Image Processing Tools → Classification

EvaluateTrainingSites

Note this tool is part of a WhiteboxTools extension toolset. Please contact Whitebox Geospatial Inc. for information about purchasing a license activation key (https://www.whiteboxgeo.com).

This tool performs an evaluation of the reflectance properties of multi-spectral image dataset for a group of digitized class polygons. This is often viewed as the first step in a supervised classification procedure, such as those performed using the MinDistClassification or ParallelepipedClassification tools. The analysis is based on a series of one or more input images (--inputs) and an input polygon vector file (--polys). The user must also specify the attribute name (--field), within the attribute table, containing the class ID associated with each feature in input the polygon vector. A single class may be designated by multiple polygon features in the test site polygon vector. Note that the input polygon file is generally created by digitizing training areas of exemplar reflectance properties for each class type. The input polygon vector should be in the same coordinate system as the input multi-spectral images. The input images must represent a multi-spectral data set made up of individual bands. Do not input colour composite images. Lastly, the user must specify the name of the output HTML file. This file will contain a series of box-and-whisker plots, one for each band in the multi-spectral data set, that visualize the distribution of each class in the associated bands. This can be helpful in determining the overlap between spectral properties for the classes, which may be useful if further class or test site refinement is necessary. For a subsequent supervised classification to be successful, each class should not overlap significantly with the other classes in at least one of the input bands. If this is not the case, the user may need to refine the class system.

See Also: MinDistClassification, ParallelepipedClassification

Parameters:

FlagDescription
-i, --inputsName of the input band images
-p, --polysName of the input training site polygons shapefile
-f, --fieldName of the attribute containing class name data
-o, --outputName of the output report file (*.html)

Python function:

wbt.evaluate_training_sites(
    inputs, 
    polys, 
    field, 
    output, 
    callback=default_callback
)

Command-line Interface:

>> ./whitebox_tools -r=EvaluateTrainingSites ^
--inputs="band1.tif;band2.tif;band3.tif;band4.tif" ^
--polys=training_sites.shp --field=CLASS ^
-o=class_properties.html 

Source code is unavailable due to proprietary license.
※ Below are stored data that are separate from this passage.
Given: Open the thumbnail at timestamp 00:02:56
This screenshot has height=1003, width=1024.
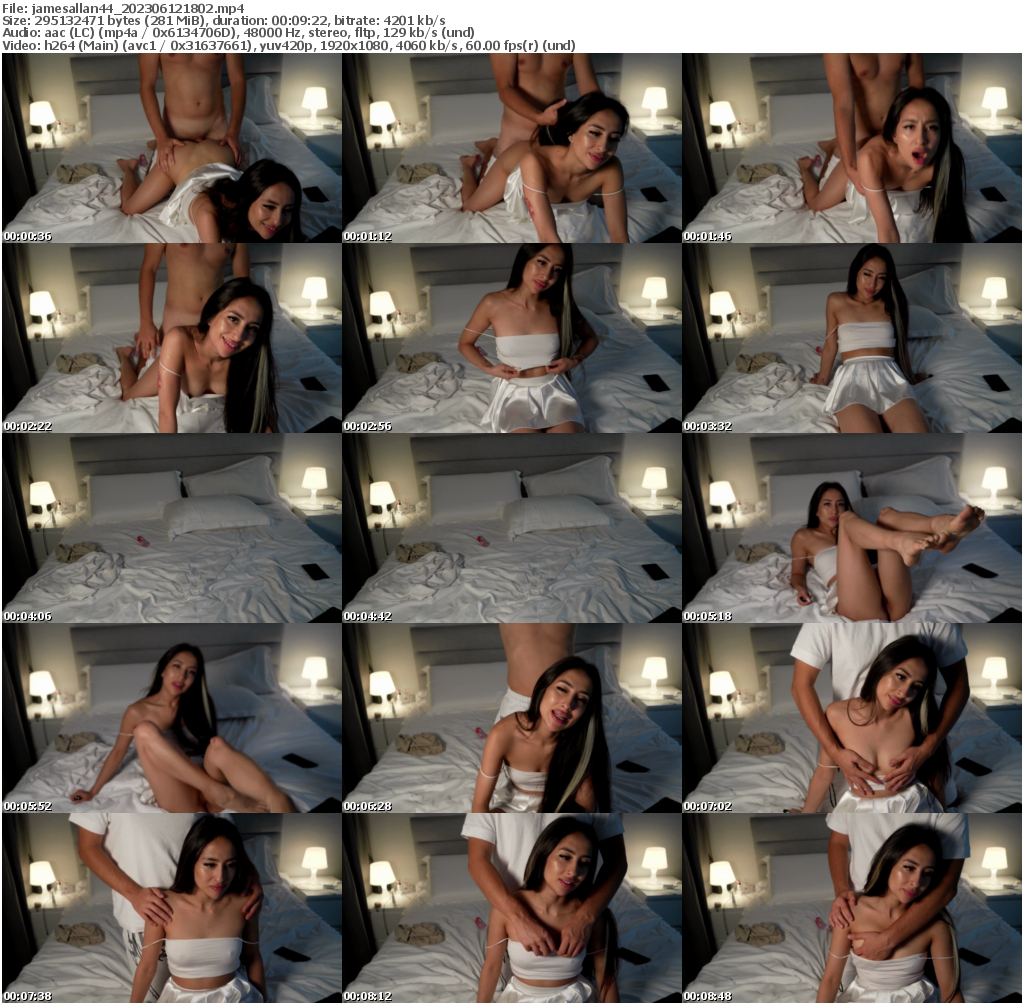Looking at the screenshot, I should (x=511, y=338).
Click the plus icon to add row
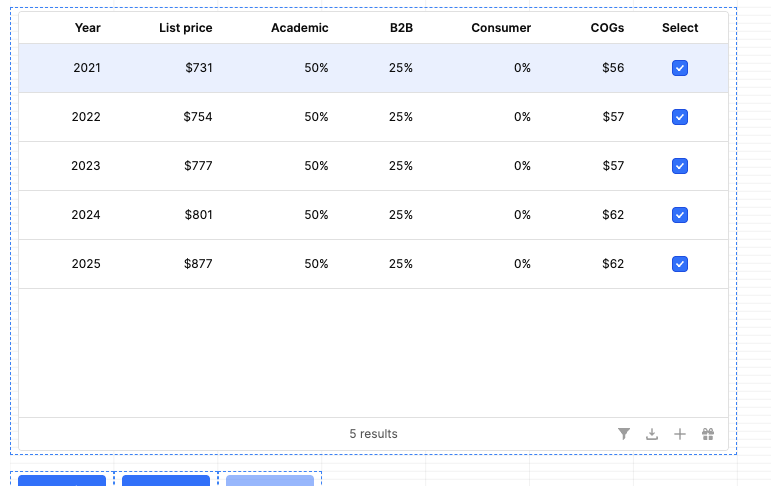 coord(680,434)
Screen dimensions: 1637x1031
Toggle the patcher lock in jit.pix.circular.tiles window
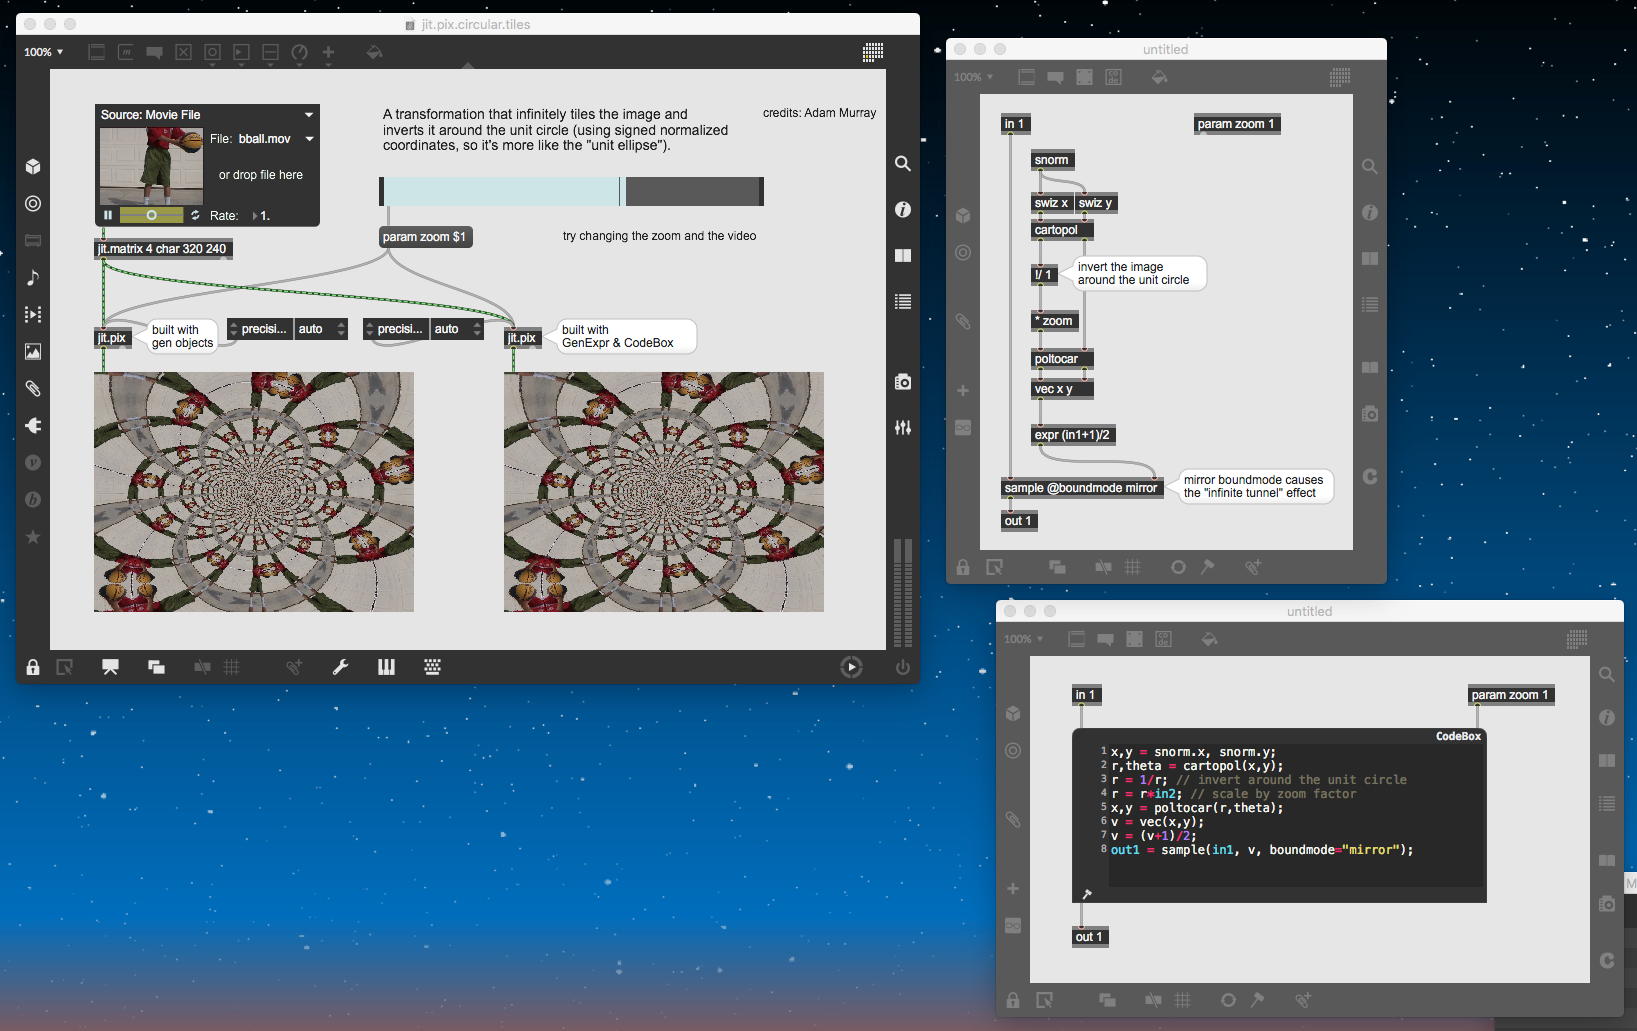coord(33,667)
Author: Whitebox Geospatial Inc. (c)

Created: 20/03/2021

Last Modified: 20/03/2021

ImageSegmentation

Note this tool is part of a WhiteboxTools extension toolset. Please contact Whitebox Geospatial Inc. for information about purchasing a license activation key (https://www.whiteboxgeo.com).
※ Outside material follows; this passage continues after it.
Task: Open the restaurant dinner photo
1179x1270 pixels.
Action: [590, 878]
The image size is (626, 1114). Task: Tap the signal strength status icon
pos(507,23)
This tool is used to segment a mult-spectral image data set, or multi-dimensional data stack. The algorithm is based on region-growing operations. Each of the input images are transformed into standard scores prior to analysis. The total multi-dimensional distance between each pixel and its eight neighbours is measured, which then serves as a priority value for selecting potential seed pixels for the region-growing operations, with pixels exhibited the least difference with their neighbours more likely to serve as seeds. The region-growing operations initiate at seed pixels and grows outwards, connecting neighbouring pixels that have a multi-dimensional distance from the seed cell that is less than a threshold value. Thus, the region-growing operations attempt to identify contiguous, relatively homogeneous objects. The algorithm stratifies potential seed pixels into bands, based on their total difference with their eight neighbours. The user may control the size and number of these bands using the --threshold and --steps parameters respectively. Increasing the magnitude of the threshold parameter will result in fewer mapped objects and vice versa. All pixels that are not assigned to an object after the seeding-based region-growing operations are then clumped simply based on contiguity.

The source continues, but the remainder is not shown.